I have run into such a java String where the following is false:

body.equals(new String(body.getBytes()));

I suppose this is because the String constructor is by default treating the encoding of the body byte[] as UTF-8, I'm not 100% sure. How would I be able to store this string in a byte[] and be able to convert it back later? I suppose I need to be able to determine what encoding the byte[] is in. How would I do this?

Some context: I need the byte[] so I can compress the data, store it in a db, and later uncompress and turn the uncompressed byte[] back into the original string. The string originally comes from some library which downloaded a webpage, and i'm not sure what processing they do on the string before handing it to me.

  • possible duplicate of [What is character encoding and why should I bother with it](http://stackoverflow.com/questions/10611455/what-is-character-encoding-and-why-should-i-bother-with-it) – Raedwald Apr 10 '15 at 12:30

3 Answers3

2

The platform default charset is used to encode and decode.

The problem is, that charset might be limited, e.g. US-ASCII. If a char in the string is outside that charset, we'll lose it.

Use a charset that covers all unicode chars, e.g. UTF-8, UTF-16.

irreputable
  • 44,725
  • 9
  • 65
  • 93
1

Just make sure that you use the same charset both ways - when creating the byte array from the String and when creating the String from the byte array.

So you example would be better as:

body.equals(new String(body.getBytes("utf-8"), "utf-8"));

This will guarantee, no matter what the environment, that the bytes will be understood.

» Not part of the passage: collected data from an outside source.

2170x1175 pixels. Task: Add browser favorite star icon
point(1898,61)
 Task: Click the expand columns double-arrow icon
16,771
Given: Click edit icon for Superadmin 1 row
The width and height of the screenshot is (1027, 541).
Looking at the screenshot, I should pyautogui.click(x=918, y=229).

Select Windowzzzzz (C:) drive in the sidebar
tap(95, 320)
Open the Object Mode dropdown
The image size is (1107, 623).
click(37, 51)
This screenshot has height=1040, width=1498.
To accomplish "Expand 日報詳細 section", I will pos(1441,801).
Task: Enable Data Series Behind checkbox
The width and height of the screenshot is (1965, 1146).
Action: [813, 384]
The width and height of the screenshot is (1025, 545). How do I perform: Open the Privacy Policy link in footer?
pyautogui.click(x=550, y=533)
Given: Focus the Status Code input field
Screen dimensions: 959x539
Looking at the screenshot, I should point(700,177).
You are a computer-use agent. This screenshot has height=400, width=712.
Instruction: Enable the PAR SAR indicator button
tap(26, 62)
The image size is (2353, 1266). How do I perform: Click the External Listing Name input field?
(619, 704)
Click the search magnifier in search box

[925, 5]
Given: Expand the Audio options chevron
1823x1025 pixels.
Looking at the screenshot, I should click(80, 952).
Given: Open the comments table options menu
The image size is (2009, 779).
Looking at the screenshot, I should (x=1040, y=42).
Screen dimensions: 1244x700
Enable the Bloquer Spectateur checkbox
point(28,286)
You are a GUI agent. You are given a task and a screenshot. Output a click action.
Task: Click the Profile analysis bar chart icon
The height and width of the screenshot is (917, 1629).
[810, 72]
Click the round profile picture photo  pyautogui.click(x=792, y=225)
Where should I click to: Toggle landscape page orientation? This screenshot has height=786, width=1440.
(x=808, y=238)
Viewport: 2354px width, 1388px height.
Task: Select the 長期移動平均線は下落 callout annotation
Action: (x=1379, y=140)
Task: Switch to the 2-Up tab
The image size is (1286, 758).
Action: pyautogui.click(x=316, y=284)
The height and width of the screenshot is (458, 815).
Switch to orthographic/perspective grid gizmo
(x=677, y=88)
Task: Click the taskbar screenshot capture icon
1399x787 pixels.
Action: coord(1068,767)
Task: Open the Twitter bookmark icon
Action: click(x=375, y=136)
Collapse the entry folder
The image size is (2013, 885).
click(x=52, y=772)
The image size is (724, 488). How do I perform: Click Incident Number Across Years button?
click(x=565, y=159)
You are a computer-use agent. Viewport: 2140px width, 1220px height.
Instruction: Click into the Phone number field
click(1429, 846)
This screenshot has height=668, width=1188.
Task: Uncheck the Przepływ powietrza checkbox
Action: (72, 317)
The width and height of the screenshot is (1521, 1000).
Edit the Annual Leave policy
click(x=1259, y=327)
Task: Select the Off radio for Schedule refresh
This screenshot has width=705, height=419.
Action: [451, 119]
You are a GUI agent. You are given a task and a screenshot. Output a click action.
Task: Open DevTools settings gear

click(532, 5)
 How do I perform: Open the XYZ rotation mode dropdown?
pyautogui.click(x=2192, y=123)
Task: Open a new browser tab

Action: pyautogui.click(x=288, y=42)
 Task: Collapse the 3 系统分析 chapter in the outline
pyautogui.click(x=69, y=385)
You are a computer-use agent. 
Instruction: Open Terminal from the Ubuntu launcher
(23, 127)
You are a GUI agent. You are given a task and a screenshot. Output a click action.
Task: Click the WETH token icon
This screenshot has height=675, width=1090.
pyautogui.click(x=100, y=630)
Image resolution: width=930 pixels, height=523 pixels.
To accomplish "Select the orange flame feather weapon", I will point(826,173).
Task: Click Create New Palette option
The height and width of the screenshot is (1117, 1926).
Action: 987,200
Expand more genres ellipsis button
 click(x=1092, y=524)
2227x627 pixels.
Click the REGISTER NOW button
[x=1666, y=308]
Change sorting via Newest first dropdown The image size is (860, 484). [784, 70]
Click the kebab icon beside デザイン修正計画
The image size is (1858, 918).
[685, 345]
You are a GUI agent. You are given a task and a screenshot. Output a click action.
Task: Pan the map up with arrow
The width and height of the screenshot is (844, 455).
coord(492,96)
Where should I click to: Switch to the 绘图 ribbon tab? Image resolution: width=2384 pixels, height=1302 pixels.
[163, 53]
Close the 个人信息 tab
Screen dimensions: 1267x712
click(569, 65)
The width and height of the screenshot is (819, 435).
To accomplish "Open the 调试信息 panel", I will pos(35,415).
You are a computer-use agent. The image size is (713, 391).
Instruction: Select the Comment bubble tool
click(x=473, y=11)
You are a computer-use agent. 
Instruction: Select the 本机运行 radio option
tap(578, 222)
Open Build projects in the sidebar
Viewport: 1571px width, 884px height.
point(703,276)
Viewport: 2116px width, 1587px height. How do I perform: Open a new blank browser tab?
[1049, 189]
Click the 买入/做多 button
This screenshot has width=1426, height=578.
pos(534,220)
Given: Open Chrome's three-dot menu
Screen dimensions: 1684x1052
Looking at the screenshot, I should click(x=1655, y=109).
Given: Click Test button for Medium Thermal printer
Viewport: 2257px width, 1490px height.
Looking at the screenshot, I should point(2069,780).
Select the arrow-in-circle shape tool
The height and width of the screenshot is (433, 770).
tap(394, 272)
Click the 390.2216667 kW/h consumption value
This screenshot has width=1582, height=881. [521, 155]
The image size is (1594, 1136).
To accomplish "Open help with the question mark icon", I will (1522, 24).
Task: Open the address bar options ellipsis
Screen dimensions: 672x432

You should also, almost unquestionably, be using unicode. If you choose a single-byte encoding (e.g. an ISO code-page) you will likely regret it in future, even if there is a single-byte encoding that satisfies your needs right now.

joelittlejohn
  • 11,665
  • 2
  • 41
  • 54
  • This should already be the case as the documentation for the constructor and `getBytes` both say they will use the default charset which won't change once the VM has started and cached what the default charset is. – Dunes Oct 16 '12 at 22:10
  • @Dunes, true, although I was assuming that the actual example line of code never appears anywhere in a real application - it's simple a short line that shows both the correct constructor to use and the correct `getBytes` method to call. In practice, I expect these two calls are separated by time and a round trip to a persistent store. In which case, it's far safer (in any environment/platform) to supply charset in both calls and not rely on the platform default. You're absolutely right though that you'd never need to do so if you genuinely were using this exact line in production. – joelittlejohn Oct 17 '12 at 08:54
1

When converting between bytes and characters without specifying an encoding, the behavior is platform-dependent. The default encoding is used which is JVM-wide and depends on your system. I don't know exactly what will happen if the encoding is ASCII and you have some non-ASCII characters but I know you will get a different string. You need to specify the encoding every time you concert to avoid this.

John Watts
  • 8,717
  • 1
  • 31
  • 35